Le Museum der Kulturen expose des Fragments brisés

Museum der Kulturen Basel, Ausstellung Stückwerk

À Bâle, le Museum der Kulturen met la fragilité des objets à l’honneur en célébrant la beauté de leurs Fragments brisés.

Des têtes de bouddhas arrachées à leur corps de pierre ou de métal, des statues auxquelles il manque les bras, une calebasse fissurée dont la cicatrice, méticuleusement raccoutrée avec un cordon de fibre végétale, garde visible le point de rupture autant qu’elle sert de motif ornemental, un somptueux tapis fait de chutes de tissus et de vieux habits usés – ourlets de jupes ou manches de vestes richement brodés – cousus ensemble dans une hypnotique alternance géométrique… Avec Fragments, le Museum der Kulturen bâlois présente quelque 200 trésors issus de ses incroyables collections, dont beaucoup sont montrés pour la première fois, en raison de leur état.

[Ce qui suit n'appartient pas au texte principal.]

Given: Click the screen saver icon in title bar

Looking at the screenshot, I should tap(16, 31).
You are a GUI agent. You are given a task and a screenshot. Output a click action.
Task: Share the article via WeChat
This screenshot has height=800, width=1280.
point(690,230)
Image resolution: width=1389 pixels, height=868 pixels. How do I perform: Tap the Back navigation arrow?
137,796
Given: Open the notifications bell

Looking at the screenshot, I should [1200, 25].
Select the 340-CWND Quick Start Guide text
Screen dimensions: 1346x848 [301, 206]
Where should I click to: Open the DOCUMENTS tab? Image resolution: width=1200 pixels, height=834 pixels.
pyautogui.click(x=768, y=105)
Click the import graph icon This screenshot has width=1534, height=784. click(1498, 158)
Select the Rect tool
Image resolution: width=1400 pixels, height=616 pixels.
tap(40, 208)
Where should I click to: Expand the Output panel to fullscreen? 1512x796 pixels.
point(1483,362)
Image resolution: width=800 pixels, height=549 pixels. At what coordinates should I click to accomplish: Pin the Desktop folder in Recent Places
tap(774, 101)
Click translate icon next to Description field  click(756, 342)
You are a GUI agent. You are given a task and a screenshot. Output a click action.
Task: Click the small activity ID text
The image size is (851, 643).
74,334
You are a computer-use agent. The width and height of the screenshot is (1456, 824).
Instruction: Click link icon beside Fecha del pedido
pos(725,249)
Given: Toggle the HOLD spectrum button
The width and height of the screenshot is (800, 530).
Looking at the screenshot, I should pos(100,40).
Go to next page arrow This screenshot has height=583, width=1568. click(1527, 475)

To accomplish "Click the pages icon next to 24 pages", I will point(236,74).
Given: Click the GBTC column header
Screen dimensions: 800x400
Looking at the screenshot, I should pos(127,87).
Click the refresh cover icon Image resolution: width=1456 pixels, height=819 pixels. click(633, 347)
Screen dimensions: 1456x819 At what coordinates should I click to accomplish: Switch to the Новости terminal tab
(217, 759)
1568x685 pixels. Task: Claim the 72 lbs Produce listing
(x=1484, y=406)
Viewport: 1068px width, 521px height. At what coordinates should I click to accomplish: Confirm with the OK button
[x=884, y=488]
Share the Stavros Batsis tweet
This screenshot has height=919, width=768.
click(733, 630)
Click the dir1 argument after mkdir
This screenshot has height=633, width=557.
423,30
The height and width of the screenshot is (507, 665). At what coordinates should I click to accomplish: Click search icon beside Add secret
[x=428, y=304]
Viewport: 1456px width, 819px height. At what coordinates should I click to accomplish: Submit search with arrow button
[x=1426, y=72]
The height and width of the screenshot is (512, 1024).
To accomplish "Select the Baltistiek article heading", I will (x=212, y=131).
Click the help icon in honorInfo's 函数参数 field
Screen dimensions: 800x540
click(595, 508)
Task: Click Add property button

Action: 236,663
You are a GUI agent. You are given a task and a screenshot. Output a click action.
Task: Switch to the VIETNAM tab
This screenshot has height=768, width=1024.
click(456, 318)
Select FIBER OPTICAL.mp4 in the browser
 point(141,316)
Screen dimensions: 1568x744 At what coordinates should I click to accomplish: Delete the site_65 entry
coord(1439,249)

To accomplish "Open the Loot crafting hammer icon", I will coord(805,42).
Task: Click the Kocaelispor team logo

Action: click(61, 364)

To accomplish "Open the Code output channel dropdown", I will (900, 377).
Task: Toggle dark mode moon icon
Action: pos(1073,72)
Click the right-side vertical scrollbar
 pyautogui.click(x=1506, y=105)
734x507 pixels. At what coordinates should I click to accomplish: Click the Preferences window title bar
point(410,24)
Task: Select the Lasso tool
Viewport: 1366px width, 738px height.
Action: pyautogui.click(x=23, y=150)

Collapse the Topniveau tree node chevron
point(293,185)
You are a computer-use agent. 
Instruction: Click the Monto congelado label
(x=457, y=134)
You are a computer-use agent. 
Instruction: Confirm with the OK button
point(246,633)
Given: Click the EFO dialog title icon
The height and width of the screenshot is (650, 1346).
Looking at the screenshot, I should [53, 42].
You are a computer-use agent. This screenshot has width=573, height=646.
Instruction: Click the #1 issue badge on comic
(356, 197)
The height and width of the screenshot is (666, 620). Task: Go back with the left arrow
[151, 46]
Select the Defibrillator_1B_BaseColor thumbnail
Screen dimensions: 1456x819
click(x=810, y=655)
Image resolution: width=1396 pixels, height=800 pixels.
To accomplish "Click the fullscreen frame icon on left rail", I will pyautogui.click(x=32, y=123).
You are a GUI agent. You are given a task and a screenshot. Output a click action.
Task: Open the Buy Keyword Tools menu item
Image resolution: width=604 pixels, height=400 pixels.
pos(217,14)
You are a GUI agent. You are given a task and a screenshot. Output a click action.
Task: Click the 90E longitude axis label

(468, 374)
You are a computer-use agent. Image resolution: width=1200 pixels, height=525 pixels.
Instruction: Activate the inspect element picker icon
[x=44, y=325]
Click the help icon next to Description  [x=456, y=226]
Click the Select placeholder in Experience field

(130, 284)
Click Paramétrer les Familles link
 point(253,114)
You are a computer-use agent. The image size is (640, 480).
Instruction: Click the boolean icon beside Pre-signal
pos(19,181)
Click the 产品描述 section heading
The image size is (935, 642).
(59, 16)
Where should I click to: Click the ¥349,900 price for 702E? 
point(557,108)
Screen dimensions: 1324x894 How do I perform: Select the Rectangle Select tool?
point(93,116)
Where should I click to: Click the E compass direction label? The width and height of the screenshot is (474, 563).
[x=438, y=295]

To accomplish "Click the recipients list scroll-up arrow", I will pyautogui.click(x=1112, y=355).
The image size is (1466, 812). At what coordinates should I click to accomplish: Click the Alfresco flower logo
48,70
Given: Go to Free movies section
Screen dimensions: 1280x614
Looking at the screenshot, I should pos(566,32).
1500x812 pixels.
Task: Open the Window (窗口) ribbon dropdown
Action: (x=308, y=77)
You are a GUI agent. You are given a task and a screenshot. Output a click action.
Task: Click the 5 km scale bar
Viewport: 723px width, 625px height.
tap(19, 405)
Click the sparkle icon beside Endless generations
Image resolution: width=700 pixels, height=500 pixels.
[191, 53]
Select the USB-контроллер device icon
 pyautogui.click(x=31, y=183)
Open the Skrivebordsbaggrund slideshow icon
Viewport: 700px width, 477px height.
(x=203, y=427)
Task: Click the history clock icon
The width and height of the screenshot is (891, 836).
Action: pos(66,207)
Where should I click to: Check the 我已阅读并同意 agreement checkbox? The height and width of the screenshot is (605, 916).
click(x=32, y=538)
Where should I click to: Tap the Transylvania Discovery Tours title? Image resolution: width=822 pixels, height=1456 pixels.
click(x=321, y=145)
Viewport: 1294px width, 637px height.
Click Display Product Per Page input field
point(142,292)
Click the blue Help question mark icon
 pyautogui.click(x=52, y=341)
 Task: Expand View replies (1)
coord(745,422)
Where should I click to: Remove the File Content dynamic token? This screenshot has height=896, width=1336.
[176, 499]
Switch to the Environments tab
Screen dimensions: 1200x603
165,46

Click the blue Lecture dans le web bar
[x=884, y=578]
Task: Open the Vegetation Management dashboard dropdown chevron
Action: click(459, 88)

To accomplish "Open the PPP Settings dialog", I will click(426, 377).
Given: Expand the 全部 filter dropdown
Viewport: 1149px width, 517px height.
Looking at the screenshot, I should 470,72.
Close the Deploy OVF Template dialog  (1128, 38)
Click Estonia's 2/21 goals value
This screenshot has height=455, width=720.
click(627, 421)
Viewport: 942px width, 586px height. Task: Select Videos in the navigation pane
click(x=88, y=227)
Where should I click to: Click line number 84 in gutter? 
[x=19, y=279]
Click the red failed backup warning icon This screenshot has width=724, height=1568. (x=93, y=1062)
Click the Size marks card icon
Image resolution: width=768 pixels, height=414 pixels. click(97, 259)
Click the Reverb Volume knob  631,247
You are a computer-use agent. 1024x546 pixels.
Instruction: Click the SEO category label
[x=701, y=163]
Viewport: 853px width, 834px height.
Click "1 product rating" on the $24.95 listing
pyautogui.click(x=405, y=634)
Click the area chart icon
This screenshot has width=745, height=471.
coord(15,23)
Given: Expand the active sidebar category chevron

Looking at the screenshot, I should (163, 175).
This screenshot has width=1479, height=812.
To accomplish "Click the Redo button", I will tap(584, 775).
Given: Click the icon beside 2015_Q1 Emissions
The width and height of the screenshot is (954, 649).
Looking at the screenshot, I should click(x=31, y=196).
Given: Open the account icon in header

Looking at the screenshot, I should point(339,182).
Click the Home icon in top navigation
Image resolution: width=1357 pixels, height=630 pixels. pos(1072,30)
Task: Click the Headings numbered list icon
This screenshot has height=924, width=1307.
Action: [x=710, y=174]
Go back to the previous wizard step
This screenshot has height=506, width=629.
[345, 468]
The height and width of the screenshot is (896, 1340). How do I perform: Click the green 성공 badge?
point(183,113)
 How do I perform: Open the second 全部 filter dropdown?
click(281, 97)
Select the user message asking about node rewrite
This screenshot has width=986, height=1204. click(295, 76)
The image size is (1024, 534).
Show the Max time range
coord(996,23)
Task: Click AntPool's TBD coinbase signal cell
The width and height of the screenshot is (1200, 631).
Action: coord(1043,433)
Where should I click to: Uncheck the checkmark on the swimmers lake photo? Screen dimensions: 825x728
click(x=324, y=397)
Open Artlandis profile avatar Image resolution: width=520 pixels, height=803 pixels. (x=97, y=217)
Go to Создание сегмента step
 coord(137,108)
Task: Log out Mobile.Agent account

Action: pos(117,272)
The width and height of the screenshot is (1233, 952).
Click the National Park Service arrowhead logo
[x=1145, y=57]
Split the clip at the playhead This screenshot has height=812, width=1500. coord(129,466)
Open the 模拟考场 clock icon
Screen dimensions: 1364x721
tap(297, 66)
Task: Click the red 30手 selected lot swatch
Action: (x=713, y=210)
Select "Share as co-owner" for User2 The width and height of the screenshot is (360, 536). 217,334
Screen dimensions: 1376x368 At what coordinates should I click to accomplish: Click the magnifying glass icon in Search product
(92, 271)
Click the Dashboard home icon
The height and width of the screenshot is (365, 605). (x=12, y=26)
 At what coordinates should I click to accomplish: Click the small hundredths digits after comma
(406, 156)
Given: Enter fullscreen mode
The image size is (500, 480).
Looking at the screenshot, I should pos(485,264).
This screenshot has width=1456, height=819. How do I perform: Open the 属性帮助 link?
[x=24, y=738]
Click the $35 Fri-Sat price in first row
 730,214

Des objets brisés, décrépis – les uns abandonnés à la dégradation, les autres obstinément raccommodés, rapiécés, rafistolés, parfois même carrément sublimés ! Au Japon, réparer les céramiques cassées est un art en soi, qui porte le nom de kintsugi. Inspirée de la philosophie ancienne du wabi-sabi, commandant d’apprécier la beauté à travers la nature imparfaite et éphémère de la vie, cette tech- nique vise à rendre visibles les fêlures d’un objet plutôt que de les dissimuler, tout en les magnifiant avec de la poussière d’or. Mais si l’esthétique des fragments se veut une ode à la fragilité, elle peut aussi célébrer leur beauté renouvelée grâce à de savants et inédits assemblages. Des États-Unis au Pakistan, en passant par la Bulgarie, la tradition des patchworks cousus à plusieurs mains est aussi un moyen de consolider les liens entre les femmes de la communauté, quels que soient leur statut social, appartenance religieuse, etc.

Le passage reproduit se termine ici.